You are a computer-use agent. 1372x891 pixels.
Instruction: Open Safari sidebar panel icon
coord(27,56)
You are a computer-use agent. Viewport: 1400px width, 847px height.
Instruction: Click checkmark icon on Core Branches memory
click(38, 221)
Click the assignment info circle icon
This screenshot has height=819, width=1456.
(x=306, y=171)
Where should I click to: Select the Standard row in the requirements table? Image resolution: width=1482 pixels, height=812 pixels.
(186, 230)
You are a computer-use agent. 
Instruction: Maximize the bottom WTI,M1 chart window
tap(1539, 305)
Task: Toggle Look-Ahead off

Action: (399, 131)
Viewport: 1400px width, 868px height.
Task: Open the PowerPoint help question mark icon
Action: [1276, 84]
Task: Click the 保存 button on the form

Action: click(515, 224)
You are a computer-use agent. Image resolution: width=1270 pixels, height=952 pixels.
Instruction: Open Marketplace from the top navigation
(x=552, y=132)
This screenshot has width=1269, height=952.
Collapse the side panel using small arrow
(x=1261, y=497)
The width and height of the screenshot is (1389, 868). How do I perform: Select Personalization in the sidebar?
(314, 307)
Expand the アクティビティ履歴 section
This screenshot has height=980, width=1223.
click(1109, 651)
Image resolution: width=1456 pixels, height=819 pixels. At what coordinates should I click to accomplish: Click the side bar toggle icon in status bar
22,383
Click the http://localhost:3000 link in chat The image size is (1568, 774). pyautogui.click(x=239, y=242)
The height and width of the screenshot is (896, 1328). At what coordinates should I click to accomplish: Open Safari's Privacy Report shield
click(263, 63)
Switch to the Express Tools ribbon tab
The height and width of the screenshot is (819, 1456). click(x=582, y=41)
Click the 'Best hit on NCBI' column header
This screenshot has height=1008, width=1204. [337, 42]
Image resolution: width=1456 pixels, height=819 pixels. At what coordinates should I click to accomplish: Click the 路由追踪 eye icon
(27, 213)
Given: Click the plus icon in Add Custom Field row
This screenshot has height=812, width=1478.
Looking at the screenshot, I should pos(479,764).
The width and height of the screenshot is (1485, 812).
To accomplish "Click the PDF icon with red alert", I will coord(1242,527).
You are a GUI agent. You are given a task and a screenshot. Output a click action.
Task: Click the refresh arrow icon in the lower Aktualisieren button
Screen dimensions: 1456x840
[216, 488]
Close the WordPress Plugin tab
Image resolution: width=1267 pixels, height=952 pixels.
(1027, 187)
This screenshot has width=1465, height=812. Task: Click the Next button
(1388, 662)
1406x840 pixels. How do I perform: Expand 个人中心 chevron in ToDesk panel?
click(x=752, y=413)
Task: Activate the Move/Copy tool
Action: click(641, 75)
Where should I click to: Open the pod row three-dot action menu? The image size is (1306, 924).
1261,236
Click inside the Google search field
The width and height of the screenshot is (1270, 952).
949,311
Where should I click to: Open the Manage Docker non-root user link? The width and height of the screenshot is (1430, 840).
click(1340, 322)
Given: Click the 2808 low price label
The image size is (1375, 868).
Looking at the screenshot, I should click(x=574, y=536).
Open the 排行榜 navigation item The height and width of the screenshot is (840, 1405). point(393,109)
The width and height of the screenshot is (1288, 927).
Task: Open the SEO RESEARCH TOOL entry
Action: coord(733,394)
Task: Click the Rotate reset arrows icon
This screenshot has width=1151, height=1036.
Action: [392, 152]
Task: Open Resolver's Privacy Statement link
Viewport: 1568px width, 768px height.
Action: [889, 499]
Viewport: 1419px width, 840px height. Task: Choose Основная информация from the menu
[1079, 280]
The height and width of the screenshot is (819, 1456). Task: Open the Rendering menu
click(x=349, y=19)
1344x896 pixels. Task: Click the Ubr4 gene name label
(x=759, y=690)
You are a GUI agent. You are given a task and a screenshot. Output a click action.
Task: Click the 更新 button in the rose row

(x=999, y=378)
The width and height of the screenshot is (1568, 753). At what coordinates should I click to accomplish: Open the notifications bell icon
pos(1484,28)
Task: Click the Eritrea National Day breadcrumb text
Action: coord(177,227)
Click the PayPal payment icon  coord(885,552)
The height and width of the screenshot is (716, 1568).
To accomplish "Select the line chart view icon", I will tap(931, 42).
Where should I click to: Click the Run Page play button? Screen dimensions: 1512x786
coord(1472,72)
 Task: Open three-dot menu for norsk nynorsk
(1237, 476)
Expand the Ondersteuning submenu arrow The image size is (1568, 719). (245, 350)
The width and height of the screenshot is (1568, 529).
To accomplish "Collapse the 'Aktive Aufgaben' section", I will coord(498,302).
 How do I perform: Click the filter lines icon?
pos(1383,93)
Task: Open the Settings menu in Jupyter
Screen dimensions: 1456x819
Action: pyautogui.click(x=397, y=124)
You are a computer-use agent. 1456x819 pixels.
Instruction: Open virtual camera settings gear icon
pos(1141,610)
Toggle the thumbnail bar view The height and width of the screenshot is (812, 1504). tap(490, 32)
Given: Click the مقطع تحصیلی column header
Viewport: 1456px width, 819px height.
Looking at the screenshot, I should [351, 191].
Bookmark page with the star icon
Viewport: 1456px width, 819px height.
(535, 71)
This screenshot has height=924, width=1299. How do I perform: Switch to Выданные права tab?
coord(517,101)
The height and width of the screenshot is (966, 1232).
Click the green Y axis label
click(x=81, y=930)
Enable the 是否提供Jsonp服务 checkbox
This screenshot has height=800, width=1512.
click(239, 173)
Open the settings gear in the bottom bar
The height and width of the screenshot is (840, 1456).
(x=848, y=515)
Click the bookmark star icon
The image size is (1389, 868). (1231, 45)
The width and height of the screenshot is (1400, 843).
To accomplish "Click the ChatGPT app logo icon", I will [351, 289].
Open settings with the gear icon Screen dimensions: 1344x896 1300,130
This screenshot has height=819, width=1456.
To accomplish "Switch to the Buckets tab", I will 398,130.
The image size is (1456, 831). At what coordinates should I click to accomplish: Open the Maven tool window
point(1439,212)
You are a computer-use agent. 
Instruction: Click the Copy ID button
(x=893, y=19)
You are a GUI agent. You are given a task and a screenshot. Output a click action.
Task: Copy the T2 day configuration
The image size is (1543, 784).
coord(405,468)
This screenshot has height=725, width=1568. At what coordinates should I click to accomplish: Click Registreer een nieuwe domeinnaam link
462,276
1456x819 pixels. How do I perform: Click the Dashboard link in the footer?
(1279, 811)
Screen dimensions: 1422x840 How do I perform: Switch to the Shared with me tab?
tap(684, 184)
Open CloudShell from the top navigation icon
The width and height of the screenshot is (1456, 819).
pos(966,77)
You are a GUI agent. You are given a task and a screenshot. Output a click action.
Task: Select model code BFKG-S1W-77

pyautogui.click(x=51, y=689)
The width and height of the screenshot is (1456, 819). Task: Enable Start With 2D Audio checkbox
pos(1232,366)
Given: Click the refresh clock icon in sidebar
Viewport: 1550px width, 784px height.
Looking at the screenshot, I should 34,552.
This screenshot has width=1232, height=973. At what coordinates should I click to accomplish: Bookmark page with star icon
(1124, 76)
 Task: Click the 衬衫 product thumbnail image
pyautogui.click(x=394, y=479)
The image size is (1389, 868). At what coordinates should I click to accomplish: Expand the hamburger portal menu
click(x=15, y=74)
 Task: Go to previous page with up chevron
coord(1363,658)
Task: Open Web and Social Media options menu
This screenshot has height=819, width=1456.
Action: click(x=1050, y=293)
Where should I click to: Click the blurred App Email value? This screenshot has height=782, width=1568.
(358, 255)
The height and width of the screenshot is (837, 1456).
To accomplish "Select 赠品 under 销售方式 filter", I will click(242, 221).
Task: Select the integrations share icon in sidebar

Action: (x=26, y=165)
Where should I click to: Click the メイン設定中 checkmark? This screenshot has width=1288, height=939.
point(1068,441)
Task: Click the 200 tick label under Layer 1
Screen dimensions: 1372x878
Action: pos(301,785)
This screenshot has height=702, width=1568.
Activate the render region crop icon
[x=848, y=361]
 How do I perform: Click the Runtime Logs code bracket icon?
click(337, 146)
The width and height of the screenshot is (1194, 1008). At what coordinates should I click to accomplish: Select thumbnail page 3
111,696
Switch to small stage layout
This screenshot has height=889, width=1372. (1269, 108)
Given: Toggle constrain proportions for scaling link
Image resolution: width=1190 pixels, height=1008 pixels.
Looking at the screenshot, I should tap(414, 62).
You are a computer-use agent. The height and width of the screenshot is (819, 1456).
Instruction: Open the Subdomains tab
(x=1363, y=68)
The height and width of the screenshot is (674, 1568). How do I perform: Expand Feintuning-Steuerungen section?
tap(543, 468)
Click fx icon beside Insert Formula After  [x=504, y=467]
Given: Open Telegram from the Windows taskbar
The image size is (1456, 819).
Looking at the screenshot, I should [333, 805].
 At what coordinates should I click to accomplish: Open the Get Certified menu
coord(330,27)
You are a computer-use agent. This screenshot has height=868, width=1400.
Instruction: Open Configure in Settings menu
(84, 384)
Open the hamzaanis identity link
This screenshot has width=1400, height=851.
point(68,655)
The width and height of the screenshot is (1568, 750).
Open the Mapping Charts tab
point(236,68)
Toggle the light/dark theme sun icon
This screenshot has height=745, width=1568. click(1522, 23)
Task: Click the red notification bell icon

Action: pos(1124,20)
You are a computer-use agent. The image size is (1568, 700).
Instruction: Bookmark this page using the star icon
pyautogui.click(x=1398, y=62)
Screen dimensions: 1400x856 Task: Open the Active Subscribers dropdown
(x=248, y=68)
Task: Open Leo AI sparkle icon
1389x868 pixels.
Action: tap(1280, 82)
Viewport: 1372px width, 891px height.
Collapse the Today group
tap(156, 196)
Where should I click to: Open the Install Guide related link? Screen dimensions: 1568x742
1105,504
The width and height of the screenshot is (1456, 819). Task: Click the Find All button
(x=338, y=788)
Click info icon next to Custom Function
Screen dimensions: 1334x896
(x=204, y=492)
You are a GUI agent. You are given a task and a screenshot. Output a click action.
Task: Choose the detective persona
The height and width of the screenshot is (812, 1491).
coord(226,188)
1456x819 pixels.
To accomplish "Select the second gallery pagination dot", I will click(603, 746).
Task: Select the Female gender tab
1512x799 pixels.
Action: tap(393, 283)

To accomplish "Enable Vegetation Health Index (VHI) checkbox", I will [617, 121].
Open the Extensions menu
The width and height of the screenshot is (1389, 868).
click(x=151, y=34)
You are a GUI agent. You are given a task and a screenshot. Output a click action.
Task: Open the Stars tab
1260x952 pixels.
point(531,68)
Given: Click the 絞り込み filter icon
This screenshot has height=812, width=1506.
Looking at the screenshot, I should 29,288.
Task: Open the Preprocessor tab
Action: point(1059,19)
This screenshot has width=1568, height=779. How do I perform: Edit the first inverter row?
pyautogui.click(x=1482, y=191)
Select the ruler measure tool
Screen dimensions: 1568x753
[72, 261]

====

Work instructions
Transcribe, with no changes, the listing above from its first line through the line with "Click the assignment info circle icon", including that line, and stop once it is done.

Your solution
You are a computer-use agent. 1372x891 pixels.
Instruction: Open Safari sidebar panel icon
coord(27,56)
You are a computer-use agent. Viewport: 1400px width, 847px height.
Instruction: Click checkmark icon on Core Branches memory
click(38, 221)
Click the assignment info circle icon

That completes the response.